The Teaching of Reading

  • It is our aim to develop enthusiastic and confident readers who can understand a wide range of texts.
  • Children will read for interest, information and enjoyment when accessing all areas of the curriculum.

 

Children should:

Experience exciting and enthralling books as soon as they enter our school.

  • Know how well they are achieving in reading and be supported towards their targets.
  • Experience text through interactive challenging activities including the experience of theatre.
  • Be challenged to develop their reading potential and aim high in the complexity of text and stamina of their reading.
  • Read in a stimulating, happy and secure environment.
  • Access high quality reading resources in classrooms, libraries and using ICT.
  • Experience a variety of creative teaching methods and approaches to develop their comprehension of text.
  • Be supported by a proactive reading partnership of home, school and parish.

 

Foundation Stage:

Reading opportunities are given on a daily basis.  A wide range of approaches are used to provide first hand experiences for the children.  Teachers read aloud in a way that excites and engages them, introducing new ideas, concepts and vocabulary to stimulate their imagination and expand cognitive development. Children are read to daily which helps them develop language and listening skills and prepares them to understand the written word.
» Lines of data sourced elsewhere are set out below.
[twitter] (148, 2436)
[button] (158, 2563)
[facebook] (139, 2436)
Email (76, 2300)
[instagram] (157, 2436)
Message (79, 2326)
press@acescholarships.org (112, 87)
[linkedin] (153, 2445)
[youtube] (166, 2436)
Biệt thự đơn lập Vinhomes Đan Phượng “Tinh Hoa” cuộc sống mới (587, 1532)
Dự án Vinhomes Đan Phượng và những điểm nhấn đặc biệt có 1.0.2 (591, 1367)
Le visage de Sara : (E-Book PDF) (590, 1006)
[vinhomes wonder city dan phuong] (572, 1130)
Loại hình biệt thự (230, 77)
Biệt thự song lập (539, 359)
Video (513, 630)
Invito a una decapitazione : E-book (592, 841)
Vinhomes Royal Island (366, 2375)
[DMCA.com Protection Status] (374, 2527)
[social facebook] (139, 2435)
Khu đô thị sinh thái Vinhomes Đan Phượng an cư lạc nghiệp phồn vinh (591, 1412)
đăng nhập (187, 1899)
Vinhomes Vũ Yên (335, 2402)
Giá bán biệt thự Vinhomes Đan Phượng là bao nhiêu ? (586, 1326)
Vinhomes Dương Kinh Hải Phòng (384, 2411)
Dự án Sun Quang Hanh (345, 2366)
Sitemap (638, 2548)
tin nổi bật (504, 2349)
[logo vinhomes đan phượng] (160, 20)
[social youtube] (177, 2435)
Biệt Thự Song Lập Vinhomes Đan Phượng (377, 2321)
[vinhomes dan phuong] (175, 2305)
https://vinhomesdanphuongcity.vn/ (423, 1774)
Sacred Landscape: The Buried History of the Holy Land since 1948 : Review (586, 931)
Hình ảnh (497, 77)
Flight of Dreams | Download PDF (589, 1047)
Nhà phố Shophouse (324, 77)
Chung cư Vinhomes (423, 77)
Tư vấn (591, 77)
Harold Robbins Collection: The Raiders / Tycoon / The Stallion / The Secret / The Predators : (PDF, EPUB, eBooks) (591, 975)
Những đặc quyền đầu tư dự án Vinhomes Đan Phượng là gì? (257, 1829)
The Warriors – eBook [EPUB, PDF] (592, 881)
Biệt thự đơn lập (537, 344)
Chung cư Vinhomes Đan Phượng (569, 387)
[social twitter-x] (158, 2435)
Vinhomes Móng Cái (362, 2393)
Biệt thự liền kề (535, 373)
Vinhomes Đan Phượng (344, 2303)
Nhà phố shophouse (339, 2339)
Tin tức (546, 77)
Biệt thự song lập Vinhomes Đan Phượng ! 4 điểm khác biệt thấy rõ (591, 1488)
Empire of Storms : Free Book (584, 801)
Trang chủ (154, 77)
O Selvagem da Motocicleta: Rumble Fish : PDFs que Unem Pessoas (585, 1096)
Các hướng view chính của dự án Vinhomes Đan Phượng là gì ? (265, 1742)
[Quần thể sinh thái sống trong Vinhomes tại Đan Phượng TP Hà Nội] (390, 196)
The teaching of synthetic phonics begins in nursery where children learn to discriminate between sounds in the environment through the use of rhyme, rhythm and alliteration. The foundation stage is a ‘language-rich’ environment that focuses on developing children's speaking and listening skills to lay the foundations of phonics. The emphasis is to get children attuned to the sounds around them and ready to begin developing oral blending and segmenting skills.
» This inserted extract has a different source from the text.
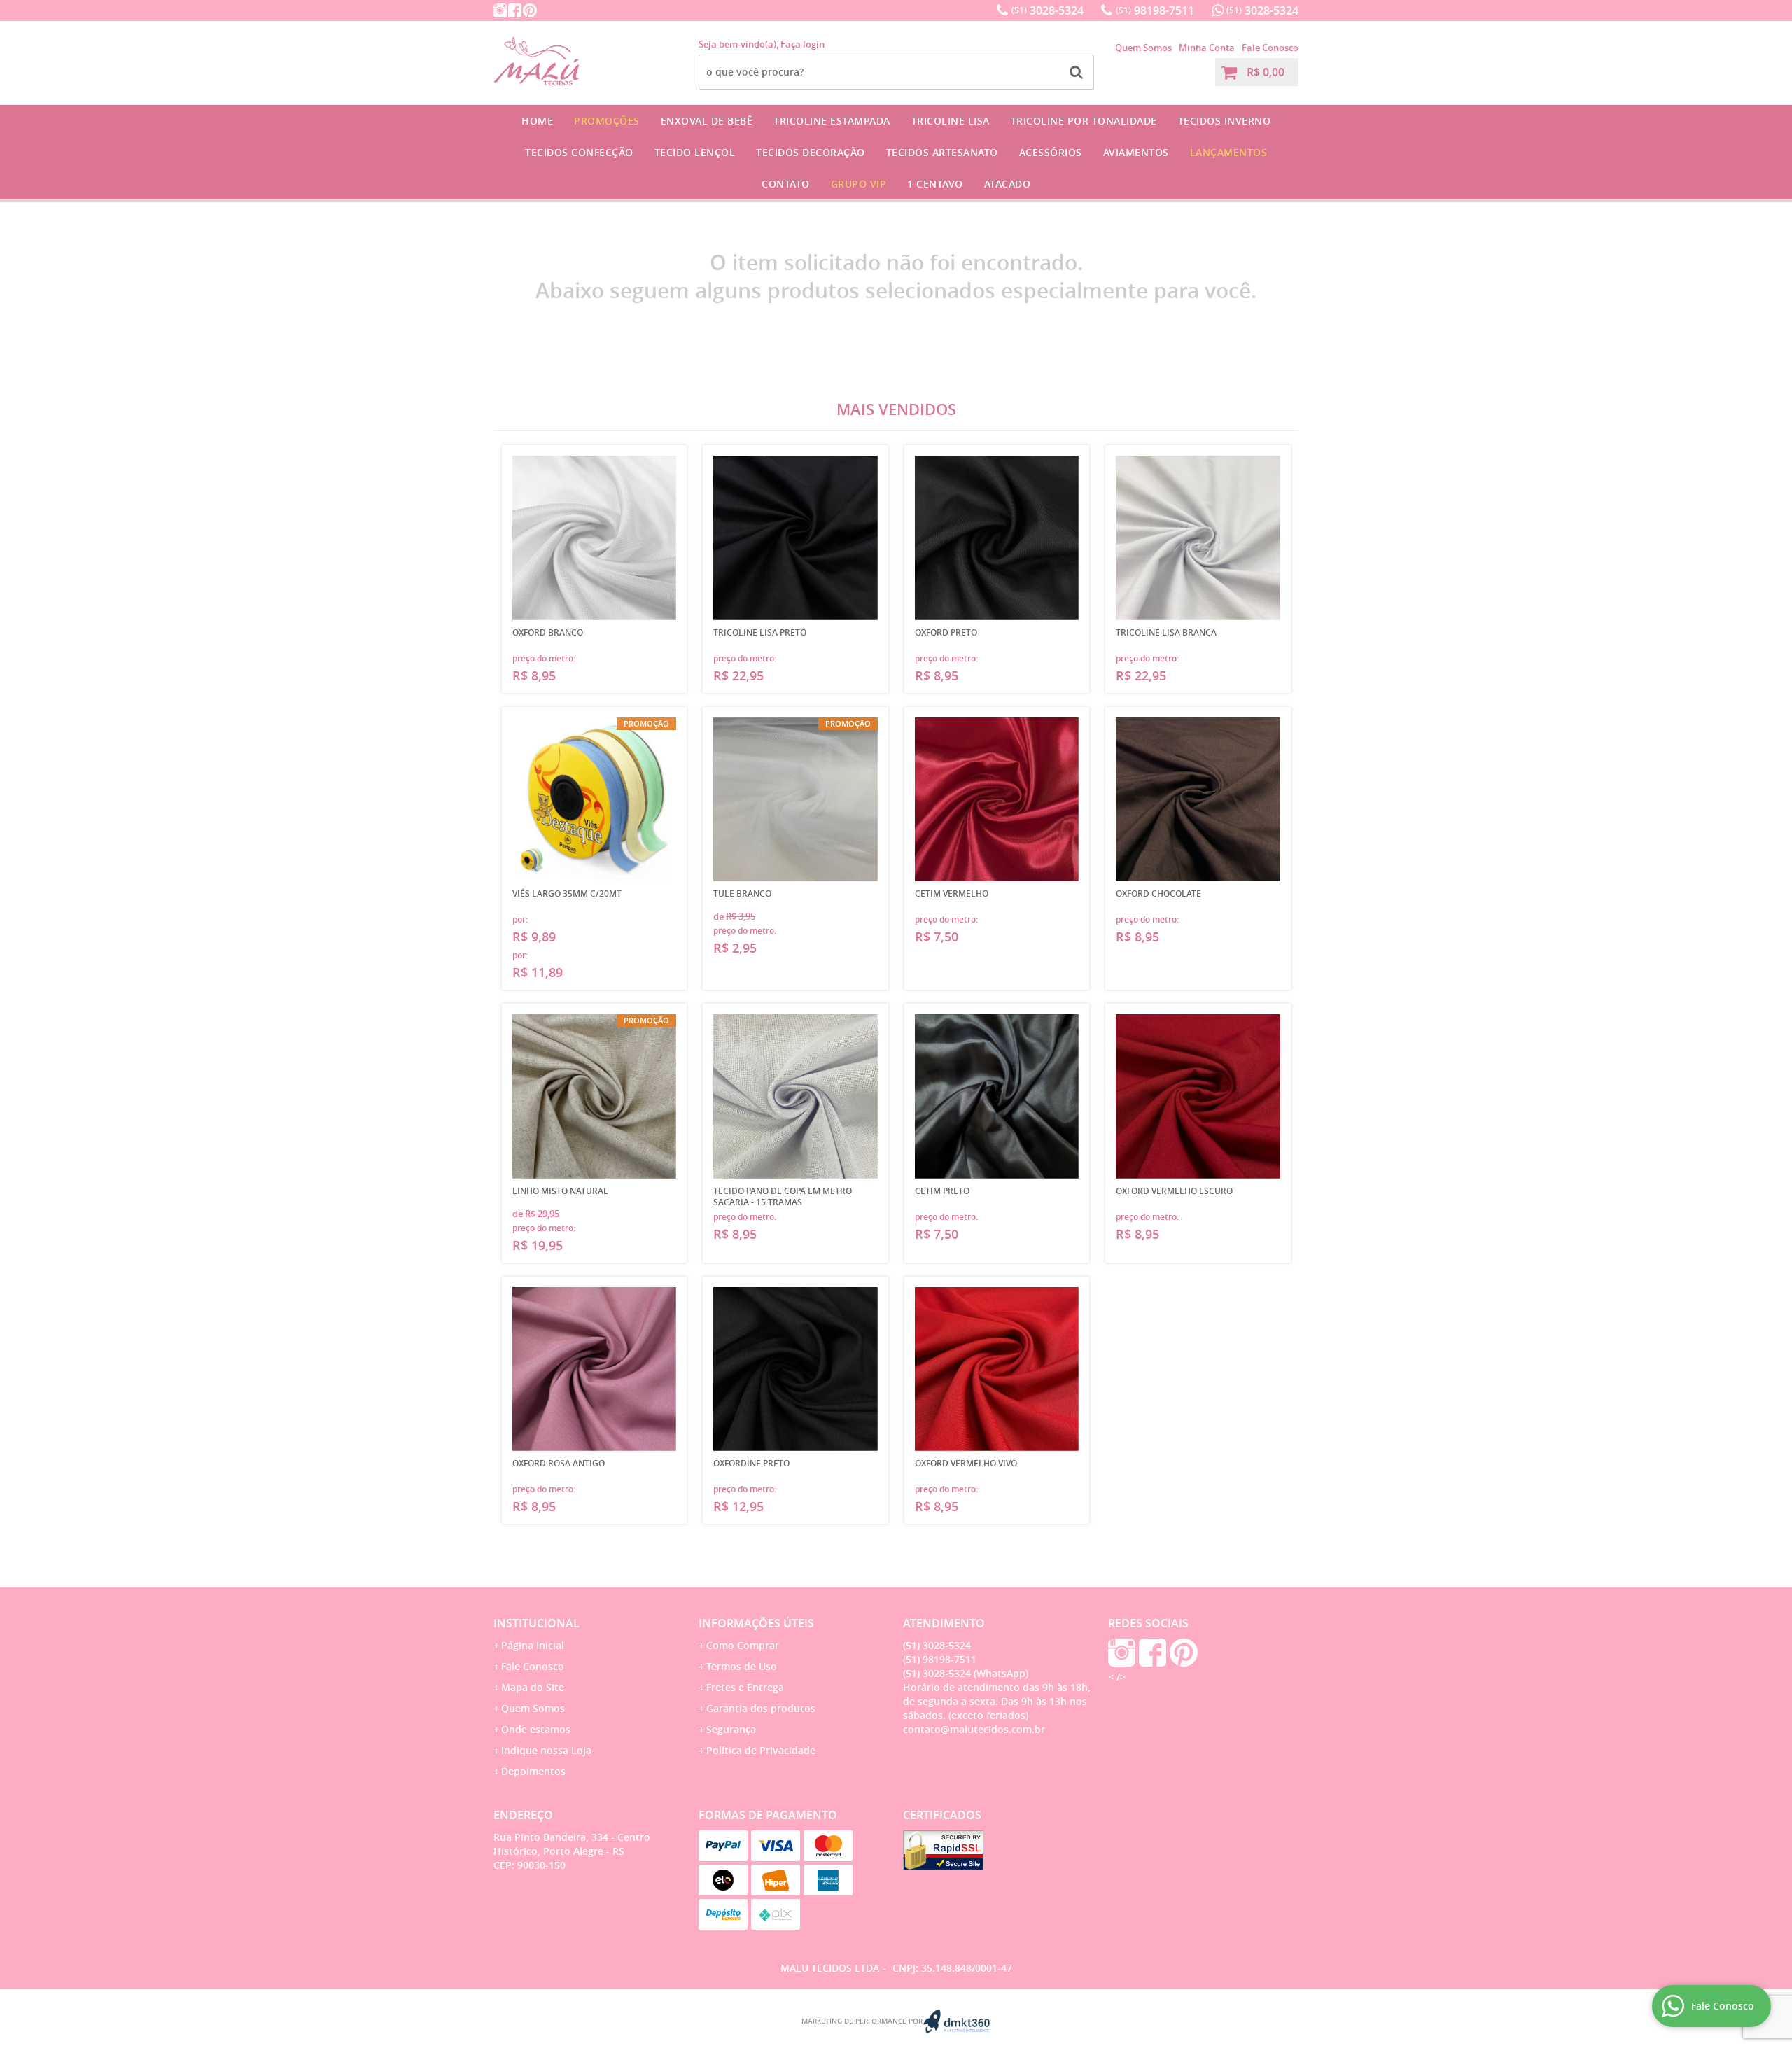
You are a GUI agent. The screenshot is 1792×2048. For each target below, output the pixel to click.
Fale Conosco (1270, 47)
 Phonics is taught daily using ‘The Bug Club Phonics’ teaching programme which is DfE approved. The programme aims to develop confident and motivated readers and captures children’s imagination to nurture lifelong readers. The programme is fast paced and backed up by daily revision of past teaching. Each lesson consists of effective, high quality lessons. 
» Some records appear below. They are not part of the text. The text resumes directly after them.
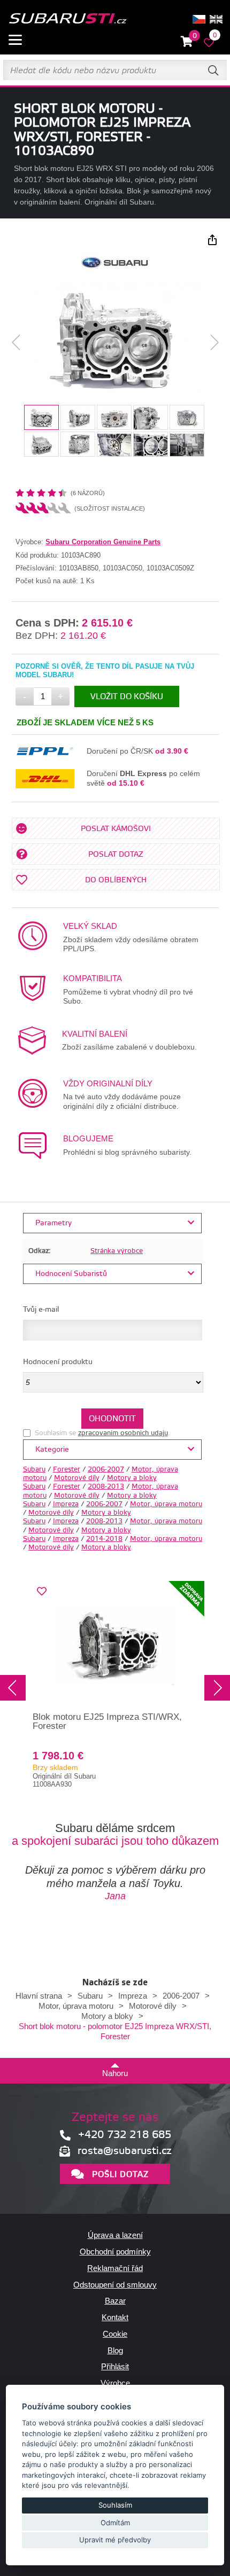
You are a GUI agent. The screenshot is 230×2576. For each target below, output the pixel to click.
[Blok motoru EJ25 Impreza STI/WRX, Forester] (115, 1645)
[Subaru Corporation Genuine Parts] (115, 273)
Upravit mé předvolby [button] (115, 2539)
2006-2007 (106, 1469)
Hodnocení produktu (58, 1362)
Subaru (34, 1469)
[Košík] (187, 42)
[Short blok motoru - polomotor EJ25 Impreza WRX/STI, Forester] (115, 342)
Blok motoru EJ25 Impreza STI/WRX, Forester (107, 1721)
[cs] (199, 19)
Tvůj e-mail (41, 1309)
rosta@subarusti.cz (125, 2151)
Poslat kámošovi (116, 829)
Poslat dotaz (115, 854)
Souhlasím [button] (115, 2505)
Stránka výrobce (116, 1251)
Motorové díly (76, 1478)
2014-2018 (104, 1538)
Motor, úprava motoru (166, 1504)
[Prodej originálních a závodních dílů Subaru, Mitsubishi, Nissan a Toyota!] (67, 19)
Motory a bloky (132, 1478)
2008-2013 (106, 1486)
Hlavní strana (39, 1995)
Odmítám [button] (115, 2522)
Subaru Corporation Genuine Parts (102, 542)
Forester (66, 1469)
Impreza (66, 1504)
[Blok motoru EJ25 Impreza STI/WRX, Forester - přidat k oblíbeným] (42, 1591)
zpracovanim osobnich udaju (123, 1433)
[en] (216, 19)
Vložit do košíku (126, 697)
The school has clear expectations of pupils’ phonics term-by–term, from Nursery to Year 2. (Please see Phonics Long term)

The teacher reads with the child and encourages reading to take place at home. Each classroom has an attractive reading area with comfortable seating and a quality selection of engaging and appropriate books available.

 

Key Stage One:

Discrete, daily phonics teaching continues into KS1. We support the children's application of phonics by matching their school and home reading books to the sounds that they have previously learnt in class to increase reading fluency. The children use Bug Club Phonics readers which fully support the daily phonics lesson.

It is expected that children read at home with an adult at least three times a week. In Year 2, children have the opportunity to join the accelerated reader scheme. Pupils will also visit the school library on a weekly basis. They will be encouraged to choose a book from the school library section which can be shared at home for enjoyment.

During shared and guided reading, phonics work is reinforced in the context of real texts. The English national curriculum provides a wide range of text types.  Writing activities follow on from shared reading with a balance of reading and writing.

Each classroom in Key Stage One has an attractive Reading area with comfortable seating and a quality selection of engaging and appropriate books available.

 

 

Key Stage Two:

Children use the accelerated reader scheme, which is a national program used to assist in the improvement of pupils’ reading abilities and their comprehension of what they read. Accelerated Reader matches book choices (and quizzes) to meet their individual reading needs. Members of the Senior Leadership team and class teachers closely monitor the achievement in the quizzes to ensure the children are reading at an appropriate level. Where appropriate children are heard read by an adult in school.  It is expected that parents also hear their children read at least three times a week and sign in their planners.

Pupils will also visit the school library on a weekly basis. They will be encouraged to choose a book from the school library section which can be shared at home for enjoyment. 

We have recently established close links with the local library in Biddulph,  working together to allow every child in school the opportunity to visit the library with their peers, listen to a story and then choose a book to take home.

Pupils who need to develop their phonetic awareness will receive a phonics session three times a week and be in a group according to the phase that they require.

 

Reading Schemes Children at Our Lady of Grace are exposed to high quality literature in every year group. Each class has a class novel, which is shared on a daily basis and changed half- termly. Each classroom has an attractive reading area with comfortable seating and a quality selection of engaging and appropriate books available in order to develop children’s reading for pleasure and promote positive attitudes towards reading.

 

Furthermore, the range of books used is vast and matches the reading range that is needed to meet the children’s reading level using the Accelerated reader scheme.

 

Guided Reading

The purpose of a Guided Reading session is to deepen children’s inferential, retrieval and decoding skills. Children are placed into similar ability groups, which are reviewed on a regular basis. The text chosen for a given guided reading session challenges the group in terms of meaning and word difficulty.

Guided reading takes place outside of the standard English lesson. There is a balance of fiction, non-fiction and poetry texts chosen for guided reading sessions. Some texts may link with wider genres being taught in English or other areas of the curriculum so that children are able to develop their love of reading, reading skills and knowledge across a range of subject areas.

 

To motivate the children even further  with their reading we had a visit from author, Kathy Tallentire. Kathy delivered age appropriate workshops to the whole school and give them an insight of how she became an author and what her day as an author is like.